How Should Your IT Help Desk Escalate Your Priority Tickets?

When you contact your IT help desk, you want your computer problem resolved right away. And if an issue is too complicated, you want the issue resolved sooner than later. When you’re waiting to hear back from your IT support team, have you ever thought, what is taking so long?

Why can’t they get back to me with a solution? And if it’s been hours or days until you hear from someone, don’t you wonder if you or your users are getting enough IT support and whether your help desk is cutting it?

Today, I wanted to discuss what you should be looking for in your IT help desk’s escalation and why you should have specific expectations of them. But before we delve into your help desk expectations, you should understand your service level agreement (SLA) and why it is important.

Service Level Agreement—Your IT help desk promise

Most likely your IT help desk has a service level agreement (SLA). But what does this mean?

An SLA basically defines what services are included in your contract and what specific timeline your IT support team needs to follow to make sure they are complying with your agreement. Your agreement should delimit what specific problems the help desk can be assigned to resolve. For example, your help desk may solely help you remotely (many of your user issues should be able to be resolved without an onsite visit), but other agreements may include onsite help.

The agreement should identify the length of time your help desk has to return a missed call or to reply to a ticket submitted online. If your agreement guarantees a one-hour response time, you should consistently expect to hear back from your IT support desk within the hour. Response times can drastically vary, especially after hours. Look into whether after hour support is well-defined and explicitly fits your users’ needs (Note: ZogDesk  has 24/7/365 support—not just an on call guy, but someone that is ALWAYS at their desk ready to work on user issues).

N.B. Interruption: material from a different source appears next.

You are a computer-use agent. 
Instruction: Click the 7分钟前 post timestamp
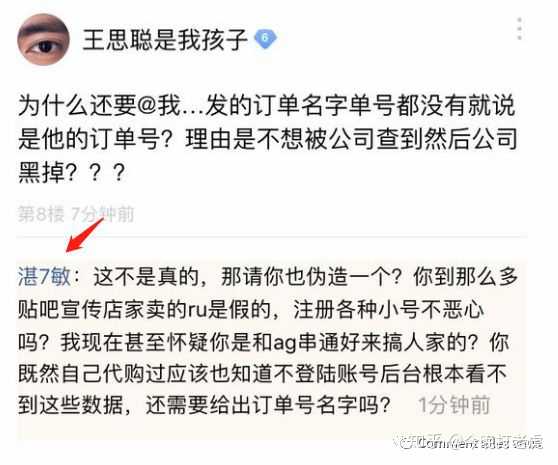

Bottom line: the core function of your help desk is to resolve your users’ technology issues to enable them to get back to their work. It is important to recognize how long you can tolerate an issue being unresolved before signing an agreement that won’t fit your needs.

What should an IT help desk do to ensure your tickets are getting the right attention, specifically that your IT support team is following best practices when it comes to escalating your support tickets?

  1. Resolve Issues On The First Call— If your issue is relatively common or routine, you should expect your issue resolved quickly on the first call (If you submit a ticket online, you should anticipate a call as well). A good IT help desk has a well-curated body of knowledge for both technical issues as well as how to handle tickets within your organization (or even with specific VIP users). Their knowledge of your business should enable them to resolve your issues quickly. On average, help desks can resolve 82% of user issues within the first call (ZogDesk resolves over 95%!).
  1. Precisely Documented Issues— When you call in with a problem, you should expect the IT help desk technician to ask questions, document your issue—identifying every symptom—before figuring out a diagnosis. Often times, poorly managed help desks have technicians that like to “shoot from the hip”—they are the one shop maverick solution to get your issue dealt with. The problem is, if they haven’t taken a step back to identify all possible underlying issues, your one shop solution may be entirely off base (and actually may exacerbate your computer headaches!).
  1. Have A Well-Defined Ticket Escalation Path— Understanding where a Level 1 technician should escalate a ticket is often the largest barrier to getting the right help the first time. If your help desk can’t identify an escalation path—specifically addressing your users’ hard to solve issues—then they are likely not using an optimized escalation path. Your IT help desk should have a defined process to move tickets to more experienced technicians after identifying the specific symptoms of an issue when documenting it (see Point 2 above).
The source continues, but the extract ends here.